David Cameron a confirmé la tenue d'un référendum avant 2017.

David Cameron a confirmé la tenue d'un référendum avant 2017. - Adrian Dennis - AFP

Le referendum sur le maintien ou la sortie de la Grande-Bretagne de l'UE est devenu vendredi un enjeu majeur après la victoire électorale de David Cameron. Les Européens, qui refusent de payer le prix fort pour la garder, se préparent à deux années de difficiles négociations.

Une consultation "pour décider de l'avenir de la Grande-Bretagne en Europe" aura bien lieu avant 2017. David Cameron, qui en avait fait la promesse s'il était réélu, a confirmé son intention, ce 8 mai, après avoir été chargé de former un nouveau gouvernement.

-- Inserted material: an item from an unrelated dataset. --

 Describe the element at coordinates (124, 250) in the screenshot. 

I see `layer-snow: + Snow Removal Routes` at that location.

Le "Brexit", contraction pour "British exit" désignant la sortie de l'UE, n'est toutefois pas acquis et les autres dirigeants européens vont tout faire pour faciliter la victoire du oui au maintien dans l'UE.

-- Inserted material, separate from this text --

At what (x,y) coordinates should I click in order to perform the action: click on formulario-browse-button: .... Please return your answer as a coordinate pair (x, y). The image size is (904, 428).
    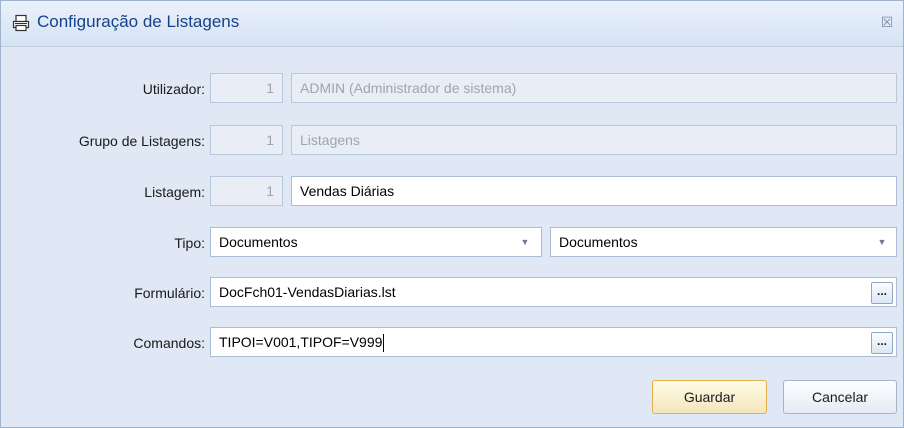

La Commission européenne a d'ores et déjà tracé une ligne rouge. "Les quatre libertés fondamentales", à savoir libre circulation des personnes, des biens, des capitaux et des services, "ne sont pas négociables, car elles sont l'essence de l'Union européenne", a averti son porte-parole Margaritis Schinas.

Le président de l'exécutif bruxellois, Jean-Claude Juncker, a toutefois ouvert la porte à des modifications mineures des traités dans un entretien accordé à la BBC, sa seule prise de position durant la campagne électorale au Royaume-Uni.

Jean-Claude Juncker veut "rencontrer rapidement" David Cameron, a précisé son porte-parole. "Ils ont beaucoup de choses à se dire", a-t-il souligné.

"Je compte sur le nouveau gouvernement britannique pour plaider en faveur du maintien de la Grande Bretagne au sein de l'UE", a déclaré le président du conseil européen Donald Tusk dans un message de félicitation à David Cameron.

Rapatrier certaines compétences vers les Etats

Conforté par le résultat des élections, David Cameron pourra orienter le débat avant le référendum "comme il l'entend", souligne un diplomate. Il pourra par exemple mettre l'accent sur les avantages ou inconvénients économiques d'un Brexit et moins sur la question agitée par les populistes de l'immigration. Le premier ministre a déjà appelé à une réforme globale du système européen afin de rapatrier certaines compétences de l'UE vers les Etats membres. Ses demandes de réformes touchent notamment la politique étrangère européenne, la politique agricole commune (PAC) et la politique énergétique. 

"Les Britanniques auraient tort de penser que leurs partenaires sont prêts à payer le prix fort pour les retenir, surtout si ce prix revenait à vider le projet européen de son sens", a confirmé à l'AFP un diplomate européen à Bruxelles.

Pas question de remettre en cause le traité de Schengen

"Les dirigeants européens vont devoir faire le calcul du prix à payer pour garder la Grande-Bretagne, car son départ serait une catastrophe", a estimé un autre diplomate européen.

"Il vont devoir accepter de revoir certaines dispositions des traités pour aider Cameron à obtenir le oui", a-t-il ajouté. Mais il n'est pas question de remettre en cause certains fondamentaux comme le traité de Schengen (sur la libre circulation des personnes) et le marché unique".